Task directions: From the listing below, copy each line that holds "back".

START Material for the task

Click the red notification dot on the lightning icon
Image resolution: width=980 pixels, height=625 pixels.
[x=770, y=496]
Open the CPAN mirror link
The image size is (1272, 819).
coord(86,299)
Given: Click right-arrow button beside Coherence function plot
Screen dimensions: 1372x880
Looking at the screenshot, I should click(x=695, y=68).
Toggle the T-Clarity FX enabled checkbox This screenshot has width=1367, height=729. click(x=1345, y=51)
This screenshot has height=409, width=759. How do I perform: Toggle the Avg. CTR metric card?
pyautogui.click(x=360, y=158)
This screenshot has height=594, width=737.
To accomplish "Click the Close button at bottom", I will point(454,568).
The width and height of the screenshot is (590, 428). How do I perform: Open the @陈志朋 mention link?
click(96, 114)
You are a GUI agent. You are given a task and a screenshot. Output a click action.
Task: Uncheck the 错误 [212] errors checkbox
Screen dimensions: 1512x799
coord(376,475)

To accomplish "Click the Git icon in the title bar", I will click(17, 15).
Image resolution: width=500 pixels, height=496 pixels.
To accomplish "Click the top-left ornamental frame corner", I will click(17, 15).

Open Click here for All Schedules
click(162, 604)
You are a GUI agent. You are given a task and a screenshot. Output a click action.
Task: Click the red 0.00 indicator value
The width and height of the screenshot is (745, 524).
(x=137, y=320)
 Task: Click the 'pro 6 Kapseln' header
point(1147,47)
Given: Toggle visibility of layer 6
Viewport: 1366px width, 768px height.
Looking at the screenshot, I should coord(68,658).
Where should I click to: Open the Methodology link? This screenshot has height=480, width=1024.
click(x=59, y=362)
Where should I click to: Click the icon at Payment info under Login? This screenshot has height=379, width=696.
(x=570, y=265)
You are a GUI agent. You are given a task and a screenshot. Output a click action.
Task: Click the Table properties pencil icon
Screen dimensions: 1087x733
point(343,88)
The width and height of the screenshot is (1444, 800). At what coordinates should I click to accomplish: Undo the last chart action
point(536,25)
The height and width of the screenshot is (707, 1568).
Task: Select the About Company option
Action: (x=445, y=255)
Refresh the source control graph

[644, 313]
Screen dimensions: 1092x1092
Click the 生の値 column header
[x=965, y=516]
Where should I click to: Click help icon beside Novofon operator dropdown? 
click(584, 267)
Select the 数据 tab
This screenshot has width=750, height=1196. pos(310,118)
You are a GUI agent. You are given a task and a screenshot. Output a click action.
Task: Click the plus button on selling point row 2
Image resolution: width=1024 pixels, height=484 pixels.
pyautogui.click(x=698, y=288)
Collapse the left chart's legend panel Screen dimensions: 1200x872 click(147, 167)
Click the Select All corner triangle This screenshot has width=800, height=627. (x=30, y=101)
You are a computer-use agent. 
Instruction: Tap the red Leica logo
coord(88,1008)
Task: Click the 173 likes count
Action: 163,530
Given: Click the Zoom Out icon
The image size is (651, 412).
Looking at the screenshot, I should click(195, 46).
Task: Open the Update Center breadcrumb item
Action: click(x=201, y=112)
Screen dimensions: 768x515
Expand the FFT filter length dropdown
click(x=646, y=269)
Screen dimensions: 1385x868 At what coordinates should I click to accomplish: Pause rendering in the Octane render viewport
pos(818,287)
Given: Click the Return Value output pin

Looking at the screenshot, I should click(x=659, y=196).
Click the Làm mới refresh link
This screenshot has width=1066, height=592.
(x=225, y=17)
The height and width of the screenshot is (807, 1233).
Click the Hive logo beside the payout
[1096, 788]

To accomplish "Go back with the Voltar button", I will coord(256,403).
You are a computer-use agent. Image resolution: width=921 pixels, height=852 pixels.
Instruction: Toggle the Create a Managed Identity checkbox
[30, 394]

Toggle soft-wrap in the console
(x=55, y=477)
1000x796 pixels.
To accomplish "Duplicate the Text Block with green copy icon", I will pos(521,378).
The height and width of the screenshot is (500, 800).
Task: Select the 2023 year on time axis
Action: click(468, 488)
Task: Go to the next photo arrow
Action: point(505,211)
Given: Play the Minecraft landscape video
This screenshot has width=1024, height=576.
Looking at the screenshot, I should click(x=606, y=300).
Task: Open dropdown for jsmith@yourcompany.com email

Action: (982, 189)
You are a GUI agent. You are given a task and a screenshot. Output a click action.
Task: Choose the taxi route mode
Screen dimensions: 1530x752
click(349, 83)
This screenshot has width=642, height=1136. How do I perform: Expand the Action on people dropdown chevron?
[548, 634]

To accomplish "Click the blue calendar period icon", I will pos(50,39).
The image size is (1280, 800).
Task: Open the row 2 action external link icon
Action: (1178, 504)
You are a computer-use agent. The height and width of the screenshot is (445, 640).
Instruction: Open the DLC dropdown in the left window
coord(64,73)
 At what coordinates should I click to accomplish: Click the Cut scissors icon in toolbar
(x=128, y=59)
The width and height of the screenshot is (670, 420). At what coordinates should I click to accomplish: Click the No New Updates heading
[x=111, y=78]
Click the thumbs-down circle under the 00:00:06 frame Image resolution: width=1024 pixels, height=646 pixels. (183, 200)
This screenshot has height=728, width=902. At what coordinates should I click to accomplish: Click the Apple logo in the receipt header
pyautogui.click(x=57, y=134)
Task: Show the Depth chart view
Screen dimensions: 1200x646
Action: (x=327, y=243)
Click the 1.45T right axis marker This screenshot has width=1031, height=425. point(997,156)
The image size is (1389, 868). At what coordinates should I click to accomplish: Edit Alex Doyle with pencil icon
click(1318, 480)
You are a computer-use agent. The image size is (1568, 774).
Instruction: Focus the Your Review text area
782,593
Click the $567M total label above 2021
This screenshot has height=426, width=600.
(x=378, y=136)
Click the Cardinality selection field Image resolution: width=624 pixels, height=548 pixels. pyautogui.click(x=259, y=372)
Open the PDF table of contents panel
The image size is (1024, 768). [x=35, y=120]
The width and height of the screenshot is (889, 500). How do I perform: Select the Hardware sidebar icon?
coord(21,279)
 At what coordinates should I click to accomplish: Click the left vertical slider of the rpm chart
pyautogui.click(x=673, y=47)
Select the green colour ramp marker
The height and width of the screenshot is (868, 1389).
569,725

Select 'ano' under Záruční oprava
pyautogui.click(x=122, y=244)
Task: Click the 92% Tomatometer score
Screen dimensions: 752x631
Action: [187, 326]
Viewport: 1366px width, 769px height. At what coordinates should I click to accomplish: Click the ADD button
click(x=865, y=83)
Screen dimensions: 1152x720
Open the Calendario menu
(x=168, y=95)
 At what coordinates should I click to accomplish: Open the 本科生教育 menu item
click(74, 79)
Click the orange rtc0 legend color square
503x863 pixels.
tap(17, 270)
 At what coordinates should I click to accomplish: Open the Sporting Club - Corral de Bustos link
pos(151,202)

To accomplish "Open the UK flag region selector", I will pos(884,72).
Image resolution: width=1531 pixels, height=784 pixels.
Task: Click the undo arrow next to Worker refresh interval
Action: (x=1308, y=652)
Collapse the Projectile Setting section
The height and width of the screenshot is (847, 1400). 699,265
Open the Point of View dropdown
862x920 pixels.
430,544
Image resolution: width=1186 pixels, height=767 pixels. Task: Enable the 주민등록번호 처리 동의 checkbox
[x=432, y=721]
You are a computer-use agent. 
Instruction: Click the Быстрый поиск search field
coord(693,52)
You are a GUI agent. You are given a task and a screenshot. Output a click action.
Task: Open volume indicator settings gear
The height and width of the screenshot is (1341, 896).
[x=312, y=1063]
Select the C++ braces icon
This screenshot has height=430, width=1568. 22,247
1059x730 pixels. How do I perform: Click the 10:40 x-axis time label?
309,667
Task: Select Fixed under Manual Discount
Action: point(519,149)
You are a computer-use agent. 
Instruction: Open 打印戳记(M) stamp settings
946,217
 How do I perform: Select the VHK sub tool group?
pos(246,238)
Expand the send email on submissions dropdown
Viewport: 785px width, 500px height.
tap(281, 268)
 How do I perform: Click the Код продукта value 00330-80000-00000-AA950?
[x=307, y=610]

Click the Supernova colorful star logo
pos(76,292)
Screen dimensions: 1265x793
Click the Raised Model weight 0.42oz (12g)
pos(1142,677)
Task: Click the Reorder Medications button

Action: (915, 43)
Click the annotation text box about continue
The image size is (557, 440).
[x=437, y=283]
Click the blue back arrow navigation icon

END Material for the task

Solution to this problem:
To accomplish "Go back with the Voltar button", I will coord(256,403).
Click the blue back arrow navigation icon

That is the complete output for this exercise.